A 11.0g sample of a compound containing only oxygen and carbon produce 3.0g carbon and 8.0g oxygen. Determine the empirical formula of the compound.
mols C = 3.0/12 = ?
mols O = 8.0/16 = ?
Find the ratio of the two to each other with the smallest number being 1.00. The easy way to do that is to divide both numbers by the smaller of the two. That will give you whole numbers with the smallest being 1.0
A 11.0 g sample of a compound containing only oxygen and carbon produce 3.0 g carbon and 8.0 g oxygen. Determine the empirical formula for the compound.
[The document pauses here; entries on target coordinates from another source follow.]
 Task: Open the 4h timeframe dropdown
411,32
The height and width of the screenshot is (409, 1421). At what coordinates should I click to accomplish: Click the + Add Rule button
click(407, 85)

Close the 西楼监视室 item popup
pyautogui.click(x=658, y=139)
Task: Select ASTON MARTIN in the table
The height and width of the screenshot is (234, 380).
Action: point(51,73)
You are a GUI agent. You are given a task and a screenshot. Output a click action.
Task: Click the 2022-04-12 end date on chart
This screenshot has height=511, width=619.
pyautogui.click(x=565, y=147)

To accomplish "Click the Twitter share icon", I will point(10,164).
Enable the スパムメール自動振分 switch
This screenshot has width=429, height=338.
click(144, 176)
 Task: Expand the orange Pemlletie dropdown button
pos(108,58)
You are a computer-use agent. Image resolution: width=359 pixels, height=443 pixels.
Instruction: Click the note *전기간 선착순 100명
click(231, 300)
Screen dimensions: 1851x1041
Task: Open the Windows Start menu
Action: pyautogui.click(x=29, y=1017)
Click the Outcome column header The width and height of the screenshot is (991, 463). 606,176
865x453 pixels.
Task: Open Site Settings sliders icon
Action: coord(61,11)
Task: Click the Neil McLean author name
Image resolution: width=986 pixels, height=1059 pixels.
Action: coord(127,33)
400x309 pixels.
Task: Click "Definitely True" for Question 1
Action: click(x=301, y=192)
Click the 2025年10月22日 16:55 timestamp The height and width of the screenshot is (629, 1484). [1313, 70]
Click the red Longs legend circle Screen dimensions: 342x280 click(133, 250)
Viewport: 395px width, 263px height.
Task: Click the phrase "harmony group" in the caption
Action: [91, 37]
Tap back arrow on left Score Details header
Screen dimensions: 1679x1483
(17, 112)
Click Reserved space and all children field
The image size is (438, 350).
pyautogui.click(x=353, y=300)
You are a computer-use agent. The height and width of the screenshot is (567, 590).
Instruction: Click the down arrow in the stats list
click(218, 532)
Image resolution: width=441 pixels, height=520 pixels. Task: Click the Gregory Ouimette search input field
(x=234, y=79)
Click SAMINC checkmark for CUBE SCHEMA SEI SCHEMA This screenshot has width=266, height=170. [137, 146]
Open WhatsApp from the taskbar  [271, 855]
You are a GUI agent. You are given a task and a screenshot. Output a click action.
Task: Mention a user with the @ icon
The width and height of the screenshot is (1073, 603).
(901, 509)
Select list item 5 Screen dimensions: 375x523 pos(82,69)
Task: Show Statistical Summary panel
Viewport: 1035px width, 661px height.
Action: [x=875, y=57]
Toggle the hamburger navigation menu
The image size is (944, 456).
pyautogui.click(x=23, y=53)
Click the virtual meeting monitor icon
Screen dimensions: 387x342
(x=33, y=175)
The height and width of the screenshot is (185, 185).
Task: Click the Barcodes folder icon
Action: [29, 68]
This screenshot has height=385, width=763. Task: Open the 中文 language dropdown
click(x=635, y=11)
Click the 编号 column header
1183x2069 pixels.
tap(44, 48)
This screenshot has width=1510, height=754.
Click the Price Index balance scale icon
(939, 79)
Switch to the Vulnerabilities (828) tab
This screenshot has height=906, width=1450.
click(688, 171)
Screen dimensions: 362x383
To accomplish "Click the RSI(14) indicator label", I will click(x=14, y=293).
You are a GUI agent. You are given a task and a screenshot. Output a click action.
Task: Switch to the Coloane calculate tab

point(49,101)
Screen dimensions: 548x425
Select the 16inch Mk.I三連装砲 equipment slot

the empirical fomula of carbon and oxygen.
1 : 2
there are one carbon and two oxygen
Simple and easy
Well, this compound seems to have experienced quite a weight loss program! Let's see if we can figure out its empirical formula.
To determine the empirical formula, we need to find the ratio of atoms in the compound. We have 3.0g of carbon and 8.0g of oxygen.
Step 1: Convert grams to moles
Carbon has a molar mass of approximately 12.01 g/mol, so we have 3.0g ÷ 12.01 g/mol = 0.25 mol of carbon.
Oxygen has a molar mass of approximately 16.00 g/mol, so we have 8.0g ÷ 16.00 g/mol = 0.5 mol of oxygen.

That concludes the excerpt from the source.